According to him, COVID-19 pandemic highlights the complexity of access to quality health and the inequality that exists between wealthy and poor nations.
He acknowledged that solving access issues was beyond just having vaccines available, noting that Pfizer’s commitment would build on lessons learnt to ensure direct access to a range of medicines and vaccines.
Van der Loo noted that Pfizer set the target in 2019 to increase access to its medicines after it realised that many people globally couldn’t afford its medicines.
He said that the objective formed the company’s rationale to launch “An Accord for a Healthier World” initiative on May 25.

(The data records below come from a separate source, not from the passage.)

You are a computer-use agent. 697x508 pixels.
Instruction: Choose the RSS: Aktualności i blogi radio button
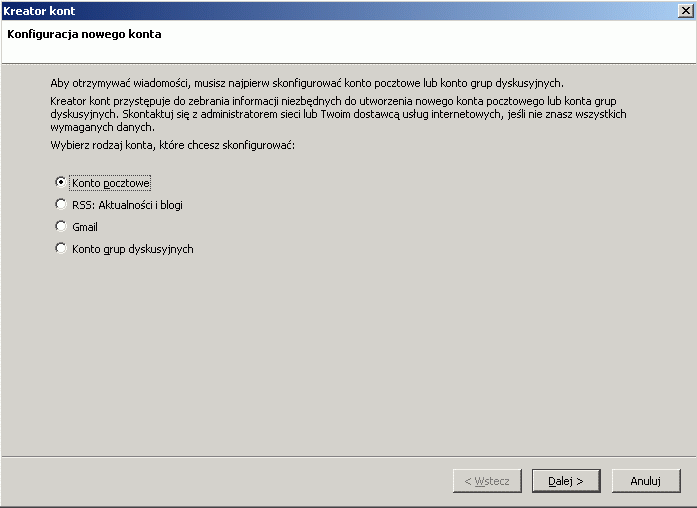pos(60,204)
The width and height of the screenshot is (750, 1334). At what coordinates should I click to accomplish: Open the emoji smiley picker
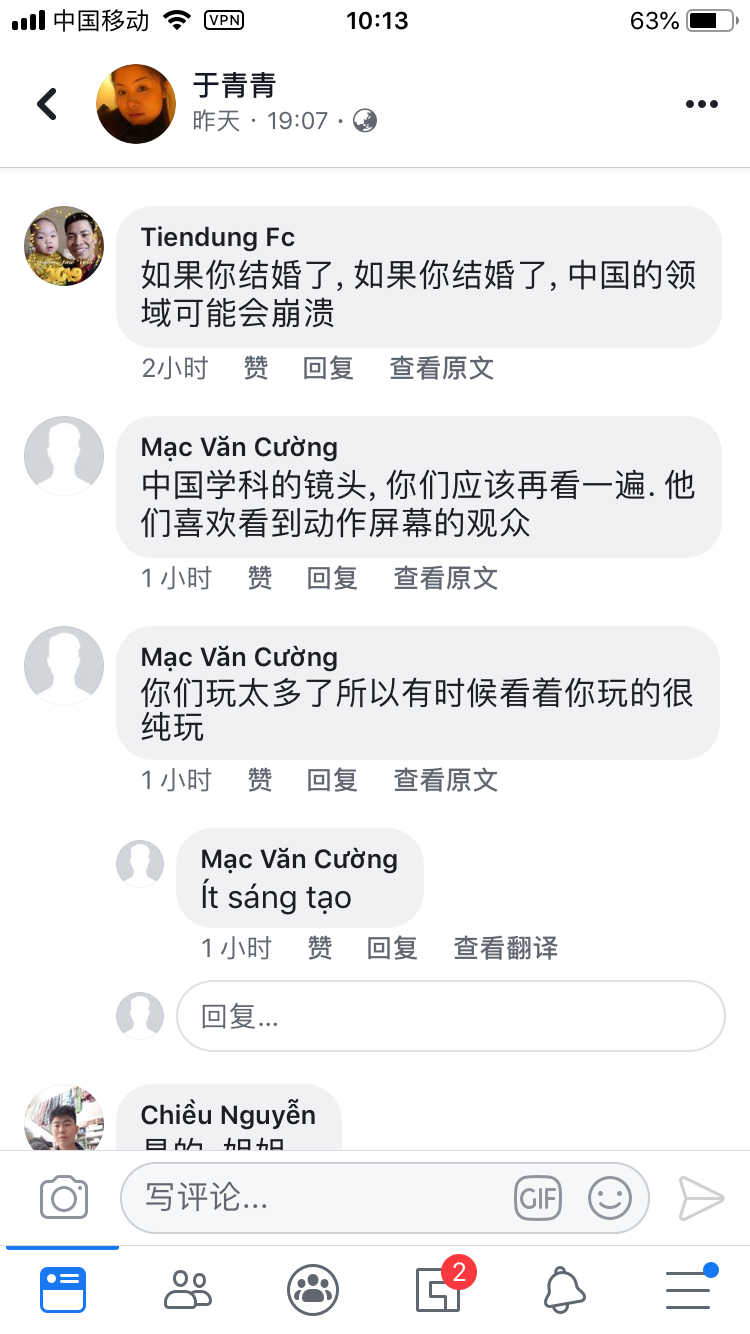(x=610, y=1198)
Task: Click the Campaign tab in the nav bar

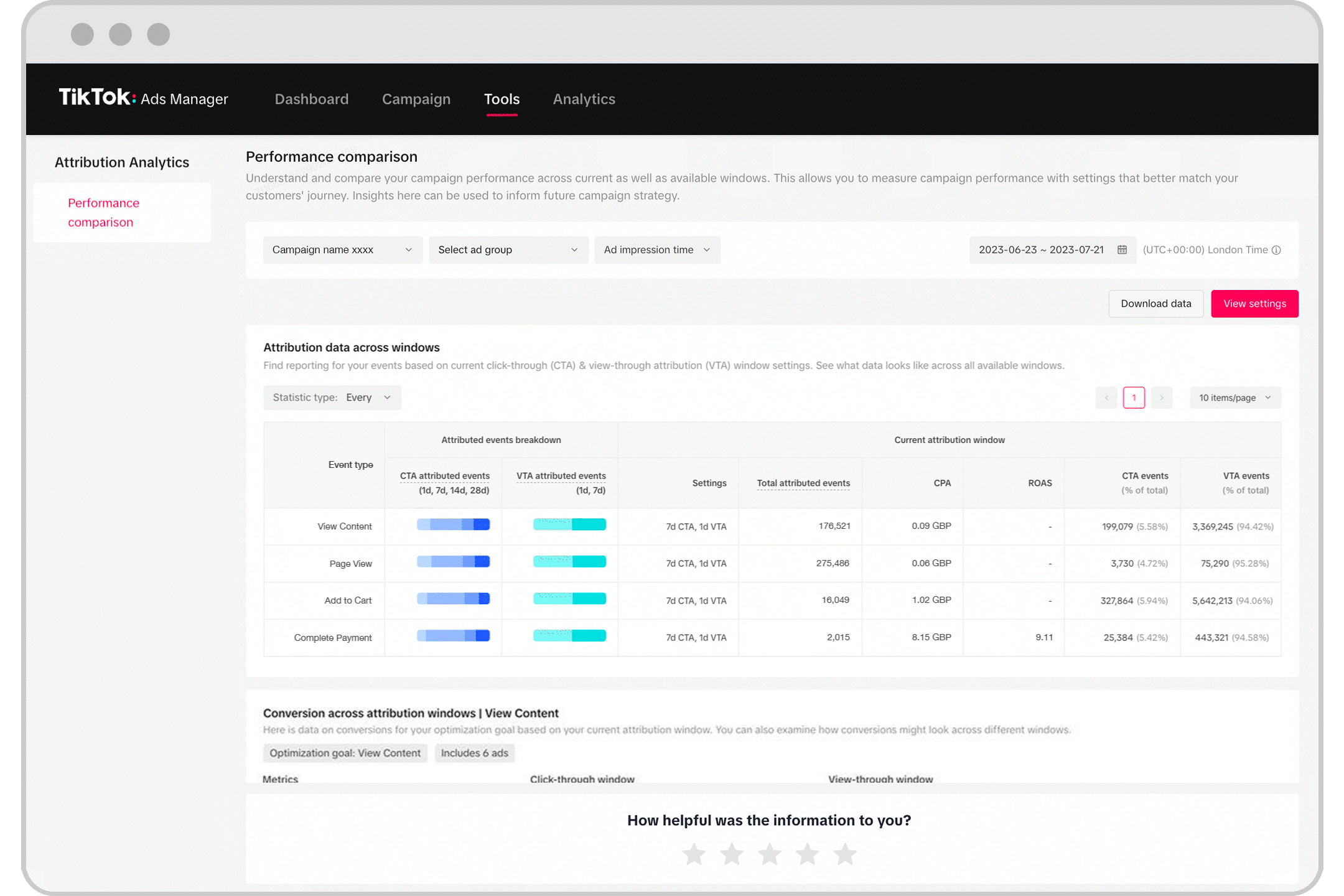Action: pos(416,99)
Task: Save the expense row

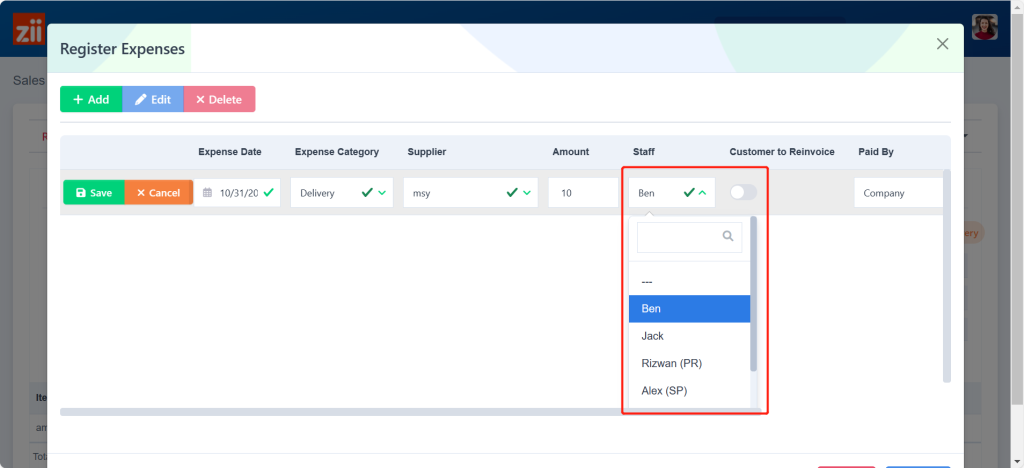Action: 94,193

The president noted that the initiative was aimed to provide all of Pfizer’s patented, high-quality medicines and vaccines available in the U.S. or the European Union on a not-for-profit basis to 1.2 billion people in 45 lower-income countries.
“The Accord seeks to greatly reduce the health inequities that exist between many lower-income countries and the rest of the world,” he said.
He added that under the Accord, Pfizer had committed to provide 23 medicines and vaccines that treat infectious diseases, certain cancers, and rare and inflammatory diseases.
According to him, the agreement also allows for all of Pfizer’s future innovative products to be provided to the same countries under the same terms.
Van der Loo said that the Accord countries include all 27 low-income countries, as well as 18 lower-middle-income countries that have transitioned from low to lower-middle-income classification in the last ten years.
He said that structures had been provided to ensure the medicines and vaccines are available through the public health supply system to check abuses and commercialisation.
According to him, Rwanda, Ghana, Malawi, Senegal and Uganda are the first five countries to commit to join the Accord.
The president said that the company would collaborate with global health leaders to make improvements in diagnosis, education, infrastructure, storage among others.
He called upon more global health leaders and organisations to join the Accord, and bring their expertise and resources to close the health equity gap and create a healthier world.
Van der Loo stressed that Pfizer would continue to apply science and its global resources to bring therapies to people to improve their lives and health outcomes.